■ **Set problem 1**
Retype the Isaiah 30:15 commentary verbatim, starting at "I. THE DICTUM" and ending at "surely prosper us.".
■ **Set problem 2**
Extend the Isaiah 30:15 commentary, picking up directly after its final sentence.

-- START Extract provided --

Isaiah 30:15

In quietness and in confidence shall be your strength. Because, "if God be for us, who can be against us?" When the winds are in our favor, all we have to do is to set our sails. When the tides are with us, we need not fret concerning the issues of the voyage. God is on the side of the just man, the true man, the pure man. The disciples of his Son are not likely to lose his favor and reward. "Blessed are they that do his commandments, that they may have right to the tree of life, and may enter in through the gates into the city."

I. THE DICTUM IS DIVINE. "Thus saith the Lord God." There is direct and special emphasis given to this promise. And he calls himself "the Holy One of Israel." So that the "holy people" need not fear, inasmuch as the Holy One cannot lie, cannot prosper anything opposed to holiness, cannot therefore let evil overcome goodness. What we have to look to is our state. We need not dream that quietness will help us if it be the indifference of sloth or the quiescence of an indulgent soul in evil. But if "holiness unto the Lord" be written on our hearts and lives, God, who is the Holy One, will surely prosper us.

II. THE DECLARATION IS DUAL. "Quietness and confidence." Because there, is a quietness which comes from the paralysis of fear, or from the coma of fatalism. We are to have a confidence which keeps the soul alive, and fills it with intense ardor and devotion. Nature is intensely active, but all her ministrations, as in the light and the dew, are quiet. Fussiness and loudness are no true signs of energy. Nay, rather they bespeak a superficial and shallow nature. Confidence is the child of wisdom and courage. It is not the result of ignorance, or of under-estimating the power of our foes. It takes cognizance of them all - their number and their variety and their ubiquity, but then, looking up to him who is mightier than them all, it says, "This is the victory that overcometh the world, even our faith."

-- END Extract provided --
-- START Supplied records --

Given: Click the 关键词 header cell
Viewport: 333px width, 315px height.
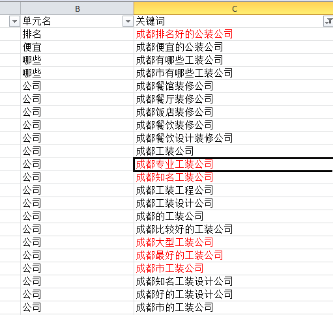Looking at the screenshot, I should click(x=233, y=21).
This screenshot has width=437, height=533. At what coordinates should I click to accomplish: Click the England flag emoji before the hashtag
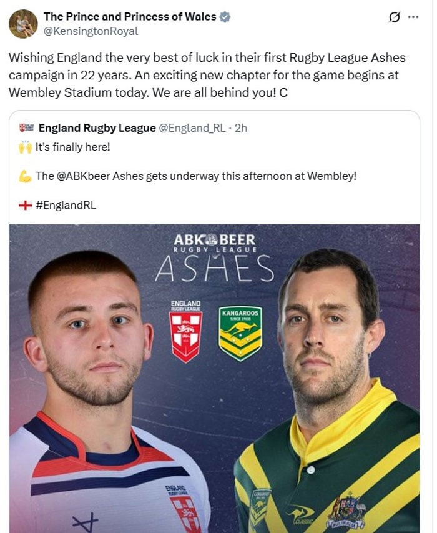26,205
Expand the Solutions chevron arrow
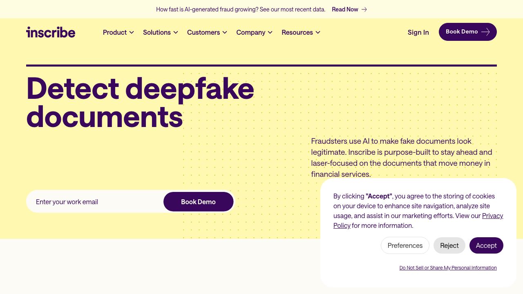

-- END Supplied records --

■ **Final answer 1**
I. THE DICTUM IS DIVINE. "Thus saith the Lord God." There is direct and special emphasis given to this promise. And he calls himself "the Holy One of Israel." So that the "holy people" need not fear, inasmuch as the Holy One cannot lie, cannot prosper anything opposed to holiness, cannot therefore let evil overcome goodness. What we have to look to is our state. We need not dream that quietness will help us if it be the indifference of sloth or the quiescence of an indulgent soul in evil. But if "holiness unto the Lord" be written on our hearts and lives, God, who is the Holy One, will surely prosper us.

■ **Final answer 2**
III. THE STRENGTH IS WITHIN. What we need is not so much a lessening of the forces without us, but a strength in the inward man to overcome them. Take temptation. We are told that no temptation shall come but such as we are able to bear. We are not promised immunity from keen attacks. Everything depends upon the state of the soul. Temptation, to be successful, requires correspondency within. Sparks falling upon the ocean are not dangerous. Christ said, "The prince of this world cometh, and hath nothing in me." Take trial. Sorrow, coming to the worldly heart, breaks it down - it ends in the death of hope and energy and joy. Sorrow to the Christian is an angel of discipline. The soul is sustained by the presence within us of the Man of sorrows, who can make all grace abound. So even the martyr and the confessor have been able to rejoice; even Paul and Silas sang "songs in the night." "As thy day thy strength shall be." This, then, is proven true in human history, and must be accepted as a fact. Spiritual consciousness is worthy of as much honor and to be accepted with confidence, as the boasted facts of science. The promise, therefore, is comforting to every generation. "In quietness and in confidence shall be your strength." - W.M.S.

In returning and rest shall ye be saved.
I. THE INSUFFICIENCY OF ALL HUMAN DEPENDENCE. The records of the Jewish nation, which have come down to us, abundantly prove this truth.

1. These words were especially spoken to the Church of old time. We must gather therefore great instruction herefrom, in respect to the community of God's people in all after time, and perhaps in our own days especially.

2. What is true in respect of the Church, considered as a community, is equally true in respect of all its members, if we consider them in their individual character. God teaches them separately, as He teaches the Church collectively, that upon Him they are to depend, and not upon human help. And in order that they may learn the lesson the more certainly, and that it may stay with them the more abidingly, God oftentimes brings them down into circumstances where human assistance can render them no avail.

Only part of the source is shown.